Following 3 years of tough negotiations, the Employment Ministers of EU member states have reached an agreement to allow for a work week of up to 65 hours or more. After long talks and with France and Italy changing their stance under Sarkozy and Berlusconi, a political agreement was reached on a 13-hour working day. On-call time is divided into active non active, with only the latter being remunerated.


Employers will be able to opt-out from the 48-hour working week, allowing for the working time to be extended based on an individual agreement with employees. The Slovenian Presidencys intervention introduced the obligatory ratification of the individual agreement through a collective agreement.


The 48-hour week will thus be undermined by the opt-out rights of employers. The working week will have a limit of 60 hours (calculated on a three-month basis), except if social partners decide otherwise.

Furthermore, according to the new bill, employers will be able to keep employees on-call (within the working premises or elsewhere) without the latter being remunerated for the time during which they do not offer their services.

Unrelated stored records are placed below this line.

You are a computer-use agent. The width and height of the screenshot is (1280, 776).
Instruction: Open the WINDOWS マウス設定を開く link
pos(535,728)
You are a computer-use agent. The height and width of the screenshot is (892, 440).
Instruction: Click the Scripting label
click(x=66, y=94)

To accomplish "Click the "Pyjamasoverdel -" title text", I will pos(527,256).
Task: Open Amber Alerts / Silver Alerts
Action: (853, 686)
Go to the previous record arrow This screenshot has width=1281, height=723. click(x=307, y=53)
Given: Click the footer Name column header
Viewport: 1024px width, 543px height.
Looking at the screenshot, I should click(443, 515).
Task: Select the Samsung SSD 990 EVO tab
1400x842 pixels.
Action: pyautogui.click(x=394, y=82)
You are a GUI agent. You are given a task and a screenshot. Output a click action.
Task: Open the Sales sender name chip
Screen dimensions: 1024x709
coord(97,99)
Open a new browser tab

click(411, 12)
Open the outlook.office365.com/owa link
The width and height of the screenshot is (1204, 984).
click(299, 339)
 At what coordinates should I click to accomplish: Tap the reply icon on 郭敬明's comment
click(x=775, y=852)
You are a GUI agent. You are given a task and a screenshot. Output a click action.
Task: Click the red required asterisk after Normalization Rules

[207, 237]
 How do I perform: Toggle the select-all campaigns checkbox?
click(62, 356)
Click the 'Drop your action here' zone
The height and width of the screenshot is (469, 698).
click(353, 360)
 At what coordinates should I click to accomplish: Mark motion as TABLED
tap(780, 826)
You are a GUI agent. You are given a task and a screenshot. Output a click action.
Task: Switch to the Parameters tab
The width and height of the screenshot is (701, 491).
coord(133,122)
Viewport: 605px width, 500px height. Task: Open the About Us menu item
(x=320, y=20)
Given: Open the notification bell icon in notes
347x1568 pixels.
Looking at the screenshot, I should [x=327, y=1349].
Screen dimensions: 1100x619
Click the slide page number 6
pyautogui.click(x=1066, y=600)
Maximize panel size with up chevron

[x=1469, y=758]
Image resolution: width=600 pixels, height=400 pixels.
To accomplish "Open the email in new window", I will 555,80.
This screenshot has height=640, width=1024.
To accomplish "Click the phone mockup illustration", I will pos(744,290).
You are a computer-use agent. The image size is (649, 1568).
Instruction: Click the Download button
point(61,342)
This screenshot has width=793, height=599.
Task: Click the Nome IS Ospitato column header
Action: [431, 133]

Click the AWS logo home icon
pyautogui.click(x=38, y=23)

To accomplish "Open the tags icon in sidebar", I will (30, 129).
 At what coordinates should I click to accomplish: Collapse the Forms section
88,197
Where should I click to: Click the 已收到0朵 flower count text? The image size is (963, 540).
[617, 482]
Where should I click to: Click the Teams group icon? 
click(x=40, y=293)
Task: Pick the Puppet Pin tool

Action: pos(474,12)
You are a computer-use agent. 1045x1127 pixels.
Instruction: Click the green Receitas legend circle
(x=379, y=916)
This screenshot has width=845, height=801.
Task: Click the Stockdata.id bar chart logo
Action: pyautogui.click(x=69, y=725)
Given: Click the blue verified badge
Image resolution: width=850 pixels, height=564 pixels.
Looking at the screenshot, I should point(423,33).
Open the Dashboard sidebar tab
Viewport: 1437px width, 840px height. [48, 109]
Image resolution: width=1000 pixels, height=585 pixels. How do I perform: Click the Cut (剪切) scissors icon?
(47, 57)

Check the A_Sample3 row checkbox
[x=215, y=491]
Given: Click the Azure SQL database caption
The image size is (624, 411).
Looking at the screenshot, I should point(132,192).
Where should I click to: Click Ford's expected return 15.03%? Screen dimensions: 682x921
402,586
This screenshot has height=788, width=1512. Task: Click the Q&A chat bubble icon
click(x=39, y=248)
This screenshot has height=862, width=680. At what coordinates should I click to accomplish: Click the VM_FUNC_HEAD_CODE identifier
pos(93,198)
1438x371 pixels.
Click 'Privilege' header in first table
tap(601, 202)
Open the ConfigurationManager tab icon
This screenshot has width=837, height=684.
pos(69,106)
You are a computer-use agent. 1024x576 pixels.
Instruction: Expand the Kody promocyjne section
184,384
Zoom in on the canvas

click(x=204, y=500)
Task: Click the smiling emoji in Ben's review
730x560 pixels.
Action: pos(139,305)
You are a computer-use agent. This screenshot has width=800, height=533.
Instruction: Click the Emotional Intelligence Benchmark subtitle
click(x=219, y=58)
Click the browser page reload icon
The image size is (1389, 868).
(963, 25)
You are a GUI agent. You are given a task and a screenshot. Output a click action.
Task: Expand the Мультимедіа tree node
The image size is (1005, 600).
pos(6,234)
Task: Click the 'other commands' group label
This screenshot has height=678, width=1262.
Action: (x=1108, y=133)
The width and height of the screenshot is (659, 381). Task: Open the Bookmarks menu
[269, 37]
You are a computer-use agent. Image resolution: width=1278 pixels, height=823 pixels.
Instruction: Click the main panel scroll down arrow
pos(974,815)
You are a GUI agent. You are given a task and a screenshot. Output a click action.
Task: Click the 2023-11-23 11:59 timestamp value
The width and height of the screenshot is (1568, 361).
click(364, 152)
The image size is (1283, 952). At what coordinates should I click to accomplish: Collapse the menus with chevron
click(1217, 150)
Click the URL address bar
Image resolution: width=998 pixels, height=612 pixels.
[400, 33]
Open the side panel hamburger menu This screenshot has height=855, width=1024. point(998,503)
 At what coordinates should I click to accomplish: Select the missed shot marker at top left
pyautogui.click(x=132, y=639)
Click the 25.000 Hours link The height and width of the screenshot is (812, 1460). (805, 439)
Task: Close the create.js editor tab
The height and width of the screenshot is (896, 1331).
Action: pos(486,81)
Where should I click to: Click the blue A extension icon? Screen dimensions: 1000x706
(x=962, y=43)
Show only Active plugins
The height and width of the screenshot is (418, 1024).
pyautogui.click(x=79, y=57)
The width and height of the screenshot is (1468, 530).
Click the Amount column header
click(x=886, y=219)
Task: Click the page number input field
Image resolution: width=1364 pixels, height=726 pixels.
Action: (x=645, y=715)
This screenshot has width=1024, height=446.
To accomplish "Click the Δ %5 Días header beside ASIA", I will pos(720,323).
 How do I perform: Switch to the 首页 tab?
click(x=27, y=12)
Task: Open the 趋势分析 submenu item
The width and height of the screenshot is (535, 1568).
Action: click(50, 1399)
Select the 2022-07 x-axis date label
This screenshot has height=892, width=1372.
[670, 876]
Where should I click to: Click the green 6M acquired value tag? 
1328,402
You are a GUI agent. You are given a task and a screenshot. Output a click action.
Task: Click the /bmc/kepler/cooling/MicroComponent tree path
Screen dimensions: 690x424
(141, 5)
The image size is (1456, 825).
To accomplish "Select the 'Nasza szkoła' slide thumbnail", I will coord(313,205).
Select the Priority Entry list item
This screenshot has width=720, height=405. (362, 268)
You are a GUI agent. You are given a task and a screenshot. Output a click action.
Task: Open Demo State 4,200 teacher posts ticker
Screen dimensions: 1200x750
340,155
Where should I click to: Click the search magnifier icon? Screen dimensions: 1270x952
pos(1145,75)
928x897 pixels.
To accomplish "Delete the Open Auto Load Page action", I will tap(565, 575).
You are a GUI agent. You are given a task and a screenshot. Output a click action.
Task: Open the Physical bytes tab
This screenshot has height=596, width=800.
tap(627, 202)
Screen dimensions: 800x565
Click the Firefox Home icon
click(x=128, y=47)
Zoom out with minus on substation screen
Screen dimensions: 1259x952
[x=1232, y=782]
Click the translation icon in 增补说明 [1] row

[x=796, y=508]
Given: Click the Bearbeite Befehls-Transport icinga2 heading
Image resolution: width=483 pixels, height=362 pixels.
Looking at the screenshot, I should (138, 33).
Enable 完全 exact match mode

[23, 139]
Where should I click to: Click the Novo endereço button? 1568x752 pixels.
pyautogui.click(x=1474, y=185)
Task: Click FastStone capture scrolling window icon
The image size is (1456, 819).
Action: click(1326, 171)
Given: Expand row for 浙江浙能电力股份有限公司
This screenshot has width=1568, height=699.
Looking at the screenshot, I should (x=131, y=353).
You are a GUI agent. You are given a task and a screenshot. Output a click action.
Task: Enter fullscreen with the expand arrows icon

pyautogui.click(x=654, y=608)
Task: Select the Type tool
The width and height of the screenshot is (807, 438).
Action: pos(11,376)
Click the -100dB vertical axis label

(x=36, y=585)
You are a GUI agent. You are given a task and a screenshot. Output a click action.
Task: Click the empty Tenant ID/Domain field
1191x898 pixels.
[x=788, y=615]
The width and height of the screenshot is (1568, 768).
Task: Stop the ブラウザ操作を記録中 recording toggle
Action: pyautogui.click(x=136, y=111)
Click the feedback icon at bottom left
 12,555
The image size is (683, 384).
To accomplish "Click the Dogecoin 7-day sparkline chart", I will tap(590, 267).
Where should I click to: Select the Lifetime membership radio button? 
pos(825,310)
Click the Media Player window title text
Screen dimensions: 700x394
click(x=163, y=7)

European trade unions place their hopes on the European Parliament, which has to decide on the approval of the decision.

When both the opt-out and inactive on-call duty provisions are implemented, the working week can rise up to 65 hours.

These limits apply to any employee occupied by the same employer for a time period of at least 10 months. An 11-hour interval between two working periods is the only guarantee for workers. This means that an employee may work up to 13 hours daily, leading to a 65-hour working week for a 5-day job or to a 78-hour working week at a 6-day job.

The decision was adopted with Greece, Belgium, Hungary, Spain and Cyprus criticising it.